Excerpt provided:
I’m glad to finally have a way to easily discuss these issues with students and parents, so that we can all help the student as a cohesive team.

The price and the value

Working with me and my team is more expensive than working with most tutors. That’s because what we do is actually different in a few ways. Here’s how to make sure you’re getting good value for your money.

Does one of these describe you?

  • You need the right answers to math problems
  • You need to know the techniques for solving certain math problems
  • You need to know how to read a math book more easily and effectively
  • You need better study skills
  • You need to feel less anxiety in your class or during tests

If so, then we can help you, but you can probably find good help for less money. (Even if you need many of the above things, it’s probably worth looking around.)

Or are you looking for something more like this?

Task: Go on with the piece about the cost and value of tutoring, starting right after its closing question.

(Lines of data)

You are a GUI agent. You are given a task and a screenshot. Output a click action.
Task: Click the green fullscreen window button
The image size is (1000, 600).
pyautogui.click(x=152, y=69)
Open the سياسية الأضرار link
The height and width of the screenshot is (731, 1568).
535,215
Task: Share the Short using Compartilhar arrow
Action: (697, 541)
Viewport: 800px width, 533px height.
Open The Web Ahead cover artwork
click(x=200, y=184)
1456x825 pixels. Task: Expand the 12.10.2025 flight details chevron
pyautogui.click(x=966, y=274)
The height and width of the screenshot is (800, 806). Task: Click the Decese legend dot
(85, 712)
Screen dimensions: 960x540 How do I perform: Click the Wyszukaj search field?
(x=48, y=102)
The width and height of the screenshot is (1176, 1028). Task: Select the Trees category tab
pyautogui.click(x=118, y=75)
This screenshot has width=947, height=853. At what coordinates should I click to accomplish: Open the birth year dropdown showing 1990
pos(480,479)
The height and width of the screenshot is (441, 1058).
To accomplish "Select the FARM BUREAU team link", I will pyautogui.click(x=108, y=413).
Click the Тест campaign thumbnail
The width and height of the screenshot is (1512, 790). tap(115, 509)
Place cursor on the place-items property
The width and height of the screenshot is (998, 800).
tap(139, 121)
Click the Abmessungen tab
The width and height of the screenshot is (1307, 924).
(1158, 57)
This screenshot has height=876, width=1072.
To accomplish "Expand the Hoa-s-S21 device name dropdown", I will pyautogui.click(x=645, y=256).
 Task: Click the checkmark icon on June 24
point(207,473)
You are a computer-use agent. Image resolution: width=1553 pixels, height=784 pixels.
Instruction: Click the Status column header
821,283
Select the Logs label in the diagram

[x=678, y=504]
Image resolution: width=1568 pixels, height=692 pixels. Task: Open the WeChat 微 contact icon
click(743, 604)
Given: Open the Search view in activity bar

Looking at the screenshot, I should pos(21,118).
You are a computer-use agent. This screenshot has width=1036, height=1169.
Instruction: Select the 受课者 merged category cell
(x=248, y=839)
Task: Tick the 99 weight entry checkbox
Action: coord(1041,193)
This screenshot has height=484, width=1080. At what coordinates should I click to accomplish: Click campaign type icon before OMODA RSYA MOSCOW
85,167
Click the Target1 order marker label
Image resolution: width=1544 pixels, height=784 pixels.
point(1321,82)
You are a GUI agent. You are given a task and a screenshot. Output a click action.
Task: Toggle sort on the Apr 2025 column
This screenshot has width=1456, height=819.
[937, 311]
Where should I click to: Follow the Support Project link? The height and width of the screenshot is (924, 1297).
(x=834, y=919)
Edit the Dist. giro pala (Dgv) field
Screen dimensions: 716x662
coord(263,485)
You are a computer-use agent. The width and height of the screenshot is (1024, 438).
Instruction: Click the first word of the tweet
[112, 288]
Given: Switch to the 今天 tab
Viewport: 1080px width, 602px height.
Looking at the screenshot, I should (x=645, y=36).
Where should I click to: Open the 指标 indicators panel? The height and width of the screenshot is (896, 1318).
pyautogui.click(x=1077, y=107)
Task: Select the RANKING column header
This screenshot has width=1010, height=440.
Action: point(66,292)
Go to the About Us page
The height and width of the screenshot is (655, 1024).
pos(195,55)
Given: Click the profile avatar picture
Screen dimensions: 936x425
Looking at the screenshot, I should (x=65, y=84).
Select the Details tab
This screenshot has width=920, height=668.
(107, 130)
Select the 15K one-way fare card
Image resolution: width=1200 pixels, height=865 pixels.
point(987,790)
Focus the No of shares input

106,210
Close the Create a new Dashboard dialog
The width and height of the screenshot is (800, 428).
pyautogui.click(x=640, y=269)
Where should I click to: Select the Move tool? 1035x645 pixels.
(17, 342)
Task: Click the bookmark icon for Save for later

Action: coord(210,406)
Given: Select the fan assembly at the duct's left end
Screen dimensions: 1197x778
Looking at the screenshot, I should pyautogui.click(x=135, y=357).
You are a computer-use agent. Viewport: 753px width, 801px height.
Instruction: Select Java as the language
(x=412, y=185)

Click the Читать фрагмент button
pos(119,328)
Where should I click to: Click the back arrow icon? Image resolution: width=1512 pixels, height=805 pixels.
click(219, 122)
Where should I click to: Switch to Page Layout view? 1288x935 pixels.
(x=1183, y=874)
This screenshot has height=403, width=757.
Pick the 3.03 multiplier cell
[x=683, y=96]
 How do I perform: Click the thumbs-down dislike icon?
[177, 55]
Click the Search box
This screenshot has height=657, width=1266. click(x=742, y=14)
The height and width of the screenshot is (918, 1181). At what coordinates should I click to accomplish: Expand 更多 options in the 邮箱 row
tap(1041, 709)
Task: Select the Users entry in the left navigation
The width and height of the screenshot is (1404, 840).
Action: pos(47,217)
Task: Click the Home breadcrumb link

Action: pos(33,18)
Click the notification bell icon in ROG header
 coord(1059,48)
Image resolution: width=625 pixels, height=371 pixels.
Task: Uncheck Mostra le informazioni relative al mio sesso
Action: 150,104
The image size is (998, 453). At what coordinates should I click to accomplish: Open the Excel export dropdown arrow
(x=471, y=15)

Response:
  • You want your classes to go better, but don’t know what more you could be doing
  • You want to understand your own mind better, and understand why you’re actually having trouble
  • You want to get better at solving problems, especially when you feel underprepared
  • You want to learn cognitive skills that will benefit you for decades
  • You want to excel at math competitions through creative thought, rather than by memorizing obscure math
  • You want an expert co-strategist

If so, then I respectfully suggest that you’re in the right place. The price is high, because it’s difficult to do this work well.

But that’s exactly what we do, and we’re grateful to get to do work we love.

Thank you for allowing us to give these benefits to you and your family.